RECORDS SHOWN
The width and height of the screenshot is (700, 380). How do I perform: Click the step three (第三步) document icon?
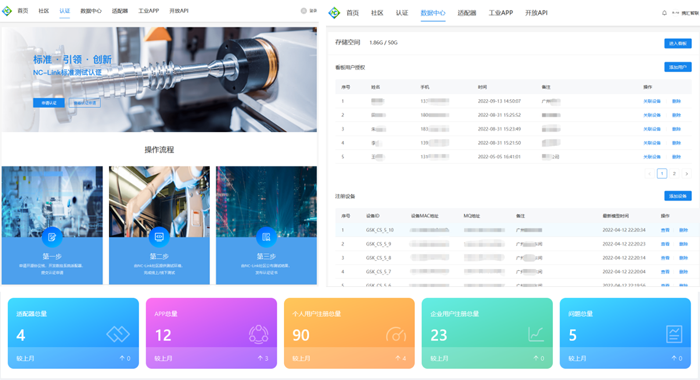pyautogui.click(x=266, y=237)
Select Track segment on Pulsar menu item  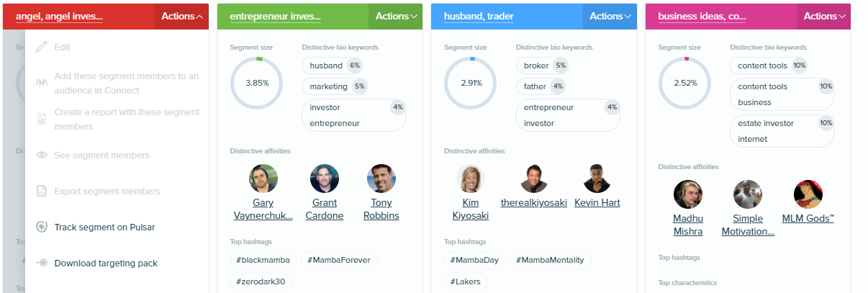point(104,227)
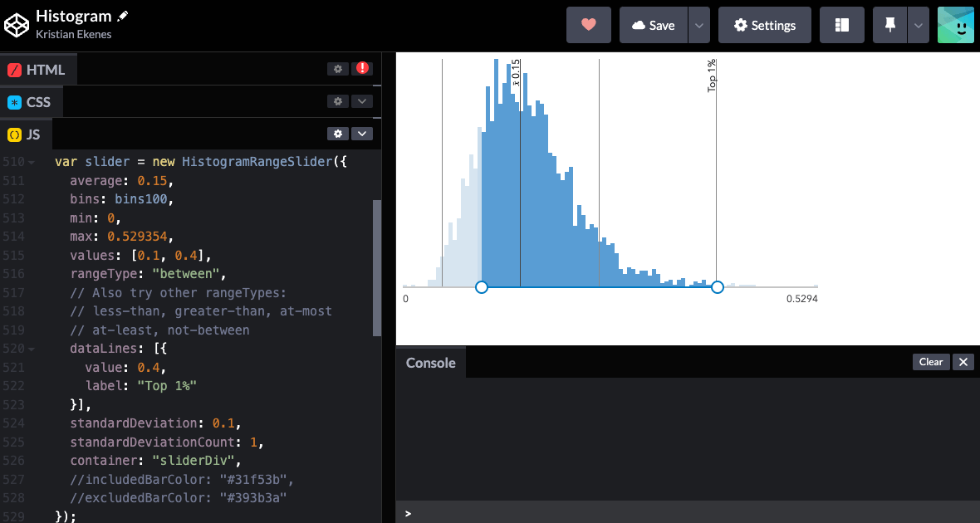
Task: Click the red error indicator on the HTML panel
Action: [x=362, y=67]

--

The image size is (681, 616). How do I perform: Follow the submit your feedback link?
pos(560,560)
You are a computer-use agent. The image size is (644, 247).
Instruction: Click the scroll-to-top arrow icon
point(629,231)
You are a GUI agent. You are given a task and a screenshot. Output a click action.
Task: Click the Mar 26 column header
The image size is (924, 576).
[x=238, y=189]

DIRECTIONS
Check every line in the entries for the word "agent". State how many have it, with no other text.

RESULT BELOW
2